Re: Cluster did not form....

make cmclnodelist in /etc/cmcluster
and insert the node name and root

like this

NODE1 root
NODE2 root

and copy to the other node'same location

and then try again
If you still got problem,
inetd.conf file change like bellow


hacl-probe stream tcp nowait root /opt/cmom/lbin/cmomd /opt/cmom/lbin/cmomd -f -i /var/opt/cmom/cmomd.log -r /var/op
t/cmom

and issues inetd -c both of them

and try again

Daniel Sanabria
Advisor

Re: Cluster did not form....

Guys,

Thanks a lot for all the help.

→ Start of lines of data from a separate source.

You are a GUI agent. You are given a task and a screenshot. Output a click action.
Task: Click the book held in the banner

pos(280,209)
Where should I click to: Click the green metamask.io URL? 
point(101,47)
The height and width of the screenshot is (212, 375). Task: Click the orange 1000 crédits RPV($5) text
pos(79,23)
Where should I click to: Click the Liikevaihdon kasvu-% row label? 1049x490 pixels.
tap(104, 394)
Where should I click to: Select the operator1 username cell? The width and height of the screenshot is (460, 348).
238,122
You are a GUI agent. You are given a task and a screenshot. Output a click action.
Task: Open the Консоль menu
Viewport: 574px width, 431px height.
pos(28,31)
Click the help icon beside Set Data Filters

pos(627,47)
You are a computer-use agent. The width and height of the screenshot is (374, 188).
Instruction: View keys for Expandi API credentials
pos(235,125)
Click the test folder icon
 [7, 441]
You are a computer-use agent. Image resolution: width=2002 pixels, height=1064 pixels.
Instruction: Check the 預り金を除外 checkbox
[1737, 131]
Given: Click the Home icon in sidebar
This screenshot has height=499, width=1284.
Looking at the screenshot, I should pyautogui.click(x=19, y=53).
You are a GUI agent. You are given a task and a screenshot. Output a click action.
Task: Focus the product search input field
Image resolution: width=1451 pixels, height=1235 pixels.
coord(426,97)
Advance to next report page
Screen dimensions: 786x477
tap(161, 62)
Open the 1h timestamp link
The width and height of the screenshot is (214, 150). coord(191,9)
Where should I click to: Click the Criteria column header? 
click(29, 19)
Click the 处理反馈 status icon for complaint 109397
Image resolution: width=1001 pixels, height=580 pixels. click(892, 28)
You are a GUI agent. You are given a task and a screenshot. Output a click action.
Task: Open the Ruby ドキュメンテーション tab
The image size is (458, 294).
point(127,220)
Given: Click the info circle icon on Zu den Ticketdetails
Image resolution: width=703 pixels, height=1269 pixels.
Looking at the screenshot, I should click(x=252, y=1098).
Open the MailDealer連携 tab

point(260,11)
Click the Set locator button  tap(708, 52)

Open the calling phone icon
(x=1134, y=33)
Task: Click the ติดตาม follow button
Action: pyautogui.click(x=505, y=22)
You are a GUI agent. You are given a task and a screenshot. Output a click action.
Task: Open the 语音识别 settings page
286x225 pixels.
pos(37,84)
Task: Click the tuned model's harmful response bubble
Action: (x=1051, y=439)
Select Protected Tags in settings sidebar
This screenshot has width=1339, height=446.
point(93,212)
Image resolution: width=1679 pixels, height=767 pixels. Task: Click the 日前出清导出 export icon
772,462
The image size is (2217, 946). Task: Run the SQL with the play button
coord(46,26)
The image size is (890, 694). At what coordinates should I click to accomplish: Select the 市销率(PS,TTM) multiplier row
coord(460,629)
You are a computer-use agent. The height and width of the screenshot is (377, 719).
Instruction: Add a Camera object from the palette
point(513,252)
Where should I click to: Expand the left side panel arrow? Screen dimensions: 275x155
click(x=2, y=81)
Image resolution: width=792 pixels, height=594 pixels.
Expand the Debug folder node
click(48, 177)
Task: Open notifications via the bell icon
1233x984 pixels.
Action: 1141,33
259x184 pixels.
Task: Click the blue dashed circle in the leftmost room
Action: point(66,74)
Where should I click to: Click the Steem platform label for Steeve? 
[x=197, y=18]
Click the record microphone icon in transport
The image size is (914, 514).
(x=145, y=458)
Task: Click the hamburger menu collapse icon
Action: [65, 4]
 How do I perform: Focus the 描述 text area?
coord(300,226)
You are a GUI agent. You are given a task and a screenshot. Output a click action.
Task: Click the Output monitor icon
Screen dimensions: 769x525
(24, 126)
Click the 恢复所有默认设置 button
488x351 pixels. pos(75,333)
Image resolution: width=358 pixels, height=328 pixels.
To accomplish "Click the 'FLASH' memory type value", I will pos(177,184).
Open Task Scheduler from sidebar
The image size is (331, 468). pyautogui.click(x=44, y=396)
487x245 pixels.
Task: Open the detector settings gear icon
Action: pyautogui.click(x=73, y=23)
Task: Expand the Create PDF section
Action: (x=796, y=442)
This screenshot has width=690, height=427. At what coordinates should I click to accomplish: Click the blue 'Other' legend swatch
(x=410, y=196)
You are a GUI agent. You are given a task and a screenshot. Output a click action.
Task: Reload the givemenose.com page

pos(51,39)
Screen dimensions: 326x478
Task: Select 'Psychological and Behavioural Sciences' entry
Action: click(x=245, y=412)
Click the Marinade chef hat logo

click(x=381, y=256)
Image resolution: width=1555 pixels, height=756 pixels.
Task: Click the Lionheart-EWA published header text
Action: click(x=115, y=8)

The issue was related to security. Communication between SVR2 and SVR1 wasn't two way so I had to review .rhosts in both nodes.

Syslog in SVR2 starting the cluster from SVR1:

Jul 30 19:25:04 SVR2_CL cmcld: Starting cluster management protocols.
Jul 30 19:25:04 SVR2_CL cmcld: Attempting to form a new cluster
Jul 30 19:25:04 SVR2_CL cmtaped[19777]: cmtaped: Kernel tuneable st_ats_enabled
disabled for ATS.
Jul 30 19:25:06 SVR2_CL cmcld: Turning on safety time protection
Jul 30 19:25:06 SVR2_CL cmcld: 2 nodes have formed a new cluster, sequence #1
Jul 30 19:25:06 SVR2_CL cmcld: The new active cluster membership is: SVR1_CL(i
d=1), SVR2_CL(id=2)
Jul 30 19:25:06 SVR2_CL cmlvmd: Clvmd initialized successfully.
Thomas J. Harrold
Trusted Contributor

Re: Cluster did not form....

I'd advise against using /.rhosts for security. Stick with /etc/cmcluster/cmclnodelist, or (better yet) use the permissions that are built in to SG 11.16 or newer.

-tjh
I learn something new everyday. (usually because I break something new everyday)